Time ball connection with pioneer Victorian inventor Work to repair the time ball mechanism from the Nelson Monument has revealed a connection with one of the Victorian era’s most important inventors.
The time ball mechanism was made by the company Maudslay, Sons & Field, founded by Henry Maudslay whose innovations were crucial to the industrial revolution. His contribution is now been recognised by the release of a new set of stamps ‘Pioneers of the Industrial Revolution’, that sees his name alongside the likes of James Watt and George Stephenson.
Henry Maudslay(1771 – 1831) is regarded as one of the foremost pioneers in mechanical engineering, as it was his invention of precision machine tools that enabled highly accurate components to be produced on a mass scale for the first time. Amongst his inventions was a screw-cutting lathe, machinery to mass produce pulley-blocks for the Royal Navy, calico-printing equipment and machinery for the Royal Mint.

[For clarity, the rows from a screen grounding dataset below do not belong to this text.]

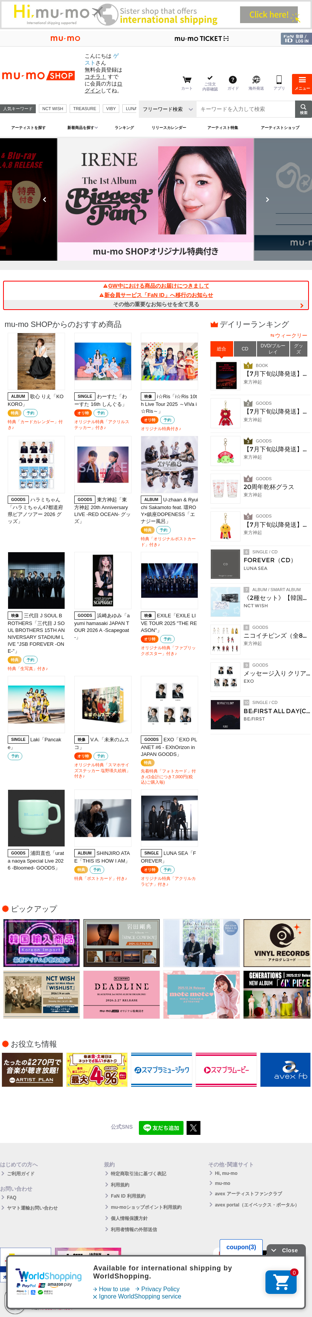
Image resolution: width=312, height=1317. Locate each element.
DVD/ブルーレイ (273, 349)
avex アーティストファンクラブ (248, 1193)
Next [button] (267, 199)
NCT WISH (52, 108)
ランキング (124, 128)
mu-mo (222, 1183)
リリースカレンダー (169, 128)
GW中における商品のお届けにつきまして (156, 286)
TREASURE (84, 108)
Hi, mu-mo (226, 1173)
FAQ (12, 1197)
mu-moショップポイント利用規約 (146, 1207)
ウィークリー (291, 335)
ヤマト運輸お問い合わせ (32, 1208)
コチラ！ (95, 77)
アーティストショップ (280, 128)
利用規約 (120, 1185)
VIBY (111, 108)
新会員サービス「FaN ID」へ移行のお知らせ (156, 295)
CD (245, 349)
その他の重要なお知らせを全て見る (156, 304)
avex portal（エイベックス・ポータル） (257, 1205)
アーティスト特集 (222, 128)
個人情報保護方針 (129, 1218)
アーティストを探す (28, 128)
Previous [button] (44, 199)
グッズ (298, 349)
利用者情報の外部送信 (134, 1229)
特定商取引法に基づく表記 (138, 1173)
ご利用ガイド (21, 1173)
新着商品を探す (80, 128)
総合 (221, 349)
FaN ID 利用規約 (128, 1196)
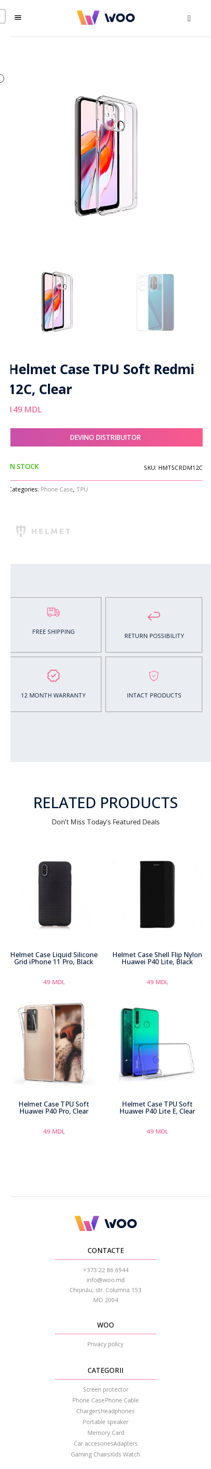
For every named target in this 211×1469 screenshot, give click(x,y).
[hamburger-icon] (17, 18)
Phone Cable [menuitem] (122, 1400)
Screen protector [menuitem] (105, 1389)
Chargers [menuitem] (88, 1411)
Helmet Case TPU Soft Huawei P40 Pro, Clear (53, 1107)
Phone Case (56, 489)
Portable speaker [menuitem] (105, 1422)
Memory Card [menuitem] (105, 1433)
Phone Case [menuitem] (88, 1400)
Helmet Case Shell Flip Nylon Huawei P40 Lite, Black (157, 958)
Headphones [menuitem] (117, 1411)
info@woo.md (106, 1280)
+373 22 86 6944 (105, 1270)
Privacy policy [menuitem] (105, 1344)
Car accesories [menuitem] (93, 1443)
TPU (82, 489)
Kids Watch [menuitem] (125, 1454)
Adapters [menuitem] (125, 1443)
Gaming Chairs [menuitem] (90, 1454)
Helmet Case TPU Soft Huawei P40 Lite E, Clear (157, 1107)
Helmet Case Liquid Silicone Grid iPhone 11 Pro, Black (54, 958)
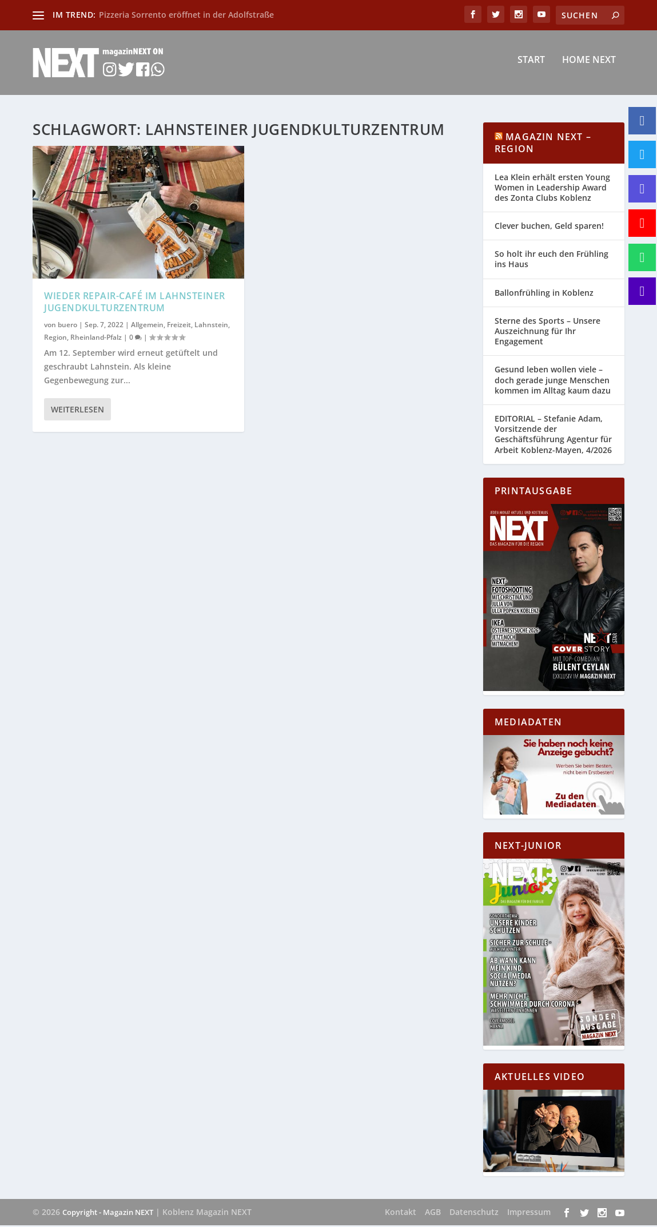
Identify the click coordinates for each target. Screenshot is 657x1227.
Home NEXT (589, 66)
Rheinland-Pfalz (96, 338)
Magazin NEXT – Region (543, 144)
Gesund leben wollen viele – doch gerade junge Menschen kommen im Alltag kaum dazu (553, 381)
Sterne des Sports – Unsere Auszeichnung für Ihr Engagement (547, 332)
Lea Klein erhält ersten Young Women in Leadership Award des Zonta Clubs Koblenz (552, 189)
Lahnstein (211, 326)
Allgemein (147, 326)
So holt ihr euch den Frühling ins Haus (551, 260)
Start (531, 66)
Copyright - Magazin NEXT (107, 1214)
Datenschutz (474, 1213)
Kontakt (400, 1213)
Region (55, 338)
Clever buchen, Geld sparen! (549, 227)
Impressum (529, 1213)
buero (67, 326)
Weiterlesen (77, 411)
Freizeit (179, 326)
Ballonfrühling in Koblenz (544, 294)
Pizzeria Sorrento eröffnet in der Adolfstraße (186, 14)
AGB (433, 1213)
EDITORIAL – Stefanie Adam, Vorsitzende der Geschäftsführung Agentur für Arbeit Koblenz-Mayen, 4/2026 (553, 436)
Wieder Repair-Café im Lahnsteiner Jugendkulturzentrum (134, 303)
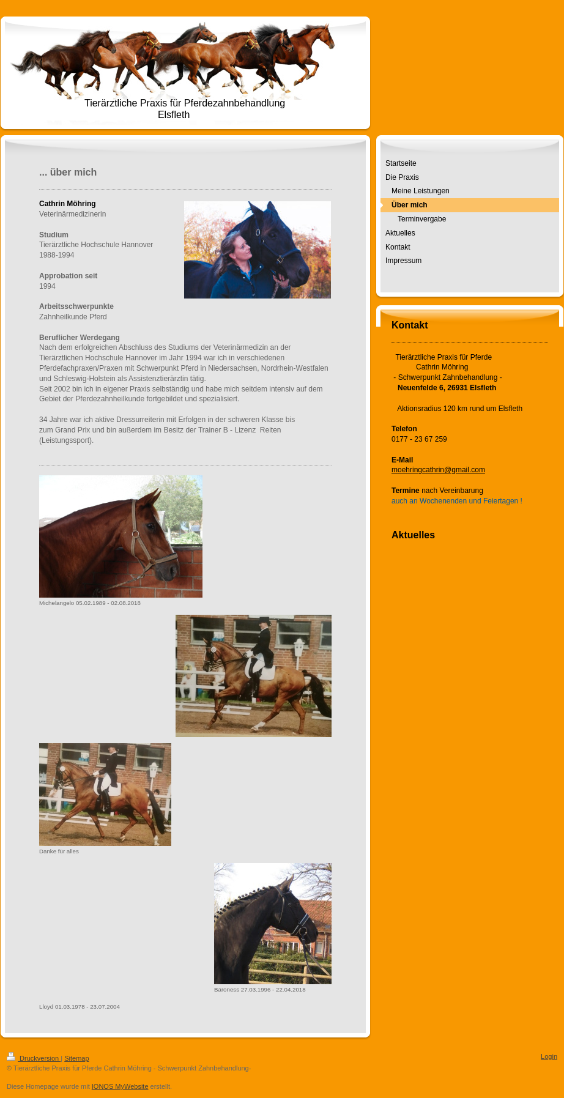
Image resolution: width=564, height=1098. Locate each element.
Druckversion (34, 1058)
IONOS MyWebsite (120, 1086)
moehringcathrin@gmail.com (438, 470)
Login (549, 1056)
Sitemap (76, 1058)
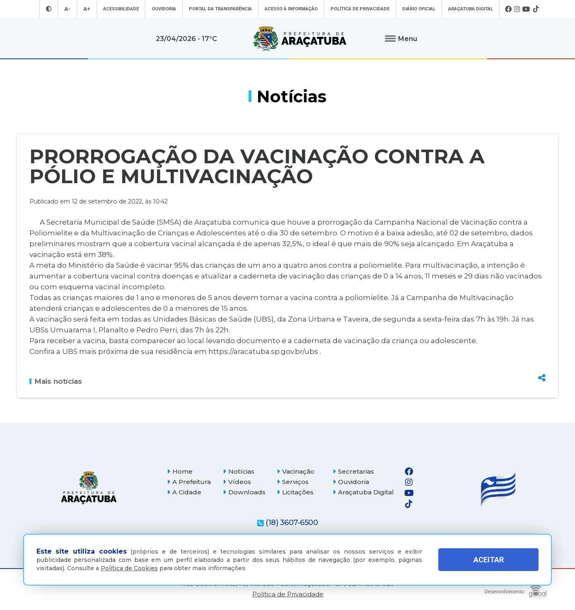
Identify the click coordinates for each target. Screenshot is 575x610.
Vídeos (237, 482)
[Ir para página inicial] (300, 38)
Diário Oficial (418, 9)
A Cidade (184, 492)
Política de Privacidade (360, 9)
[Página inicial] (89, 487)
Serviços (293, 482)
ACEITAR (489, 559)
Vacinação (295, 471)
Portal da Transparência (220, 9)
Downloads (244, 492)
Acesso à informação (291, 9)
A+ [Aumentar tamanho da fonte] (86, 9)
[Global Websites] (515, 589)
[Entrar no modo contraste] (48, 9)
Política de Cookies (129, 568)
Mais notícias (55, 381)
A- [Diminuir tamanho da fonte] (67, 9)
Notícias (238, 471)
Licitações (295, 492)
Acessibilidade (121, 9)
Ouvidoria (164, 9)
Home (180, 471)
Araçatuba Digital (470, 9)
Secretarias (353, 471)
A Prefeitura (189, 482)
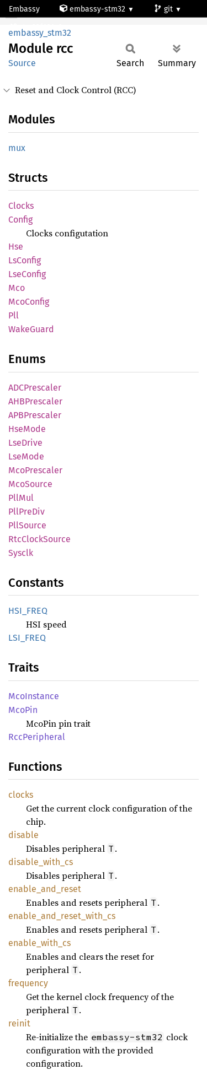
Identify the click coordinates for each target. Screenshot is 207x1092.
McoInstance (33, 696)
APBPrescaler (34, 415)
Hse (15, 246)
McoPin (23, 710)
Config (20, 219)
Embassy (24, 9)
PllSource (27, 525)
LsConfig (24, 260)
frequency (28, 983)
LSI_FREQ (27, 638)
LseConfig (27, 274)
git (164, 9)
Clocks (21, 206)
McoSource (30, 484)
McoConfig (28, 301)
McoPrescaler (35, 470)
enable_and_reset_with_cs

Using his skills he set up his own firm, which on his death became known as Maudslay, Sons & Field. The business flourished during the nineteenth century, and it they developed a specialism for manufacturing time ball mechanisms.
It was Maudslay’s who produced the apparatus for the first public time ball, constructed at Greenwich in 1833 (see photograph). The firm then went on to build the mechanism for Edinburgh’s time ball in 1852, followed by similar projects at South Foreland in Deal in 1853, Sydney in 1855 and the Cape of Good Hope in 1873.
The Maudslay Society was founded in 1942 by engineers who had received their early training with Maudslay Sons & Field at the end of the 1890’s. They formed the Society to ‘perpetuate and preserve the memory and work of Henry Maudslay and his associates and successor’s.